In Blackjack, the player chooses whether to draw another card(s), or to stop drawing and make the dealer draw.
Some decisions are better than others. For example, if the player's cards add up to 8 or less, they should draw another card. If their cards add up to 17, then it's a better decision to stand. In between, it gets far more complicated. Rules like splitting, doubling, and surrendering also come into play.
The payout for winning is determined by the casino. Usually, it's 3:2. So if you place a \$100 bet and win, you'll win \$150 and end up with \$250 total. If you lose, you'll lose your \$100 and will end up with \$0.
The payout ratio can vary by casino, however. If the casino paid out 100:1, your odds of winning money over time would be very high. If the casino paid out 1:100, your odds of losing money over time would be very high. The question is, at what payout ratio would there be an even chance of winning and losing money?

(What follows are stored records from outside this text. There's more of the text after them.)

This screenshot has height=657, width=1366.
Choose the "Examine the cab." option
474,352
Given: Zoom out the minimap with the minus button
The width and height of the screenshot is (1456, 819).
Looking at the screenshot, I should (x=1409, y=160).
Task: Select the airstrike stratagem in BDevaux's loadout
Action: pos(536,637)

More than just the payout ratio determines your overall odds of winning. How many decks are in the shoe? Does the dealer stand or hit soft 17? Can you result aces? Will you get even money on a blackjack after a split? etc...
Assuming the following: blackjack pays 3:2, dealer stands on a soft 17, an infinite deck, the player may double after a split, split up to three times except for aces, and draw only one card to split aces, it can be shown that the player's expectation is $-0.511734\%$.
Variations from the above assumptions will produce variations in the payout. I have seen calculations for games where blackjack only pays 6:5 and produces an expectation of about $-1.9\%$.
Based on this, I would imagine that only a slightly higher ratio would get you over the top. If you ever come across a game like this, there are probably other measures in place that prohibit a positive expectation.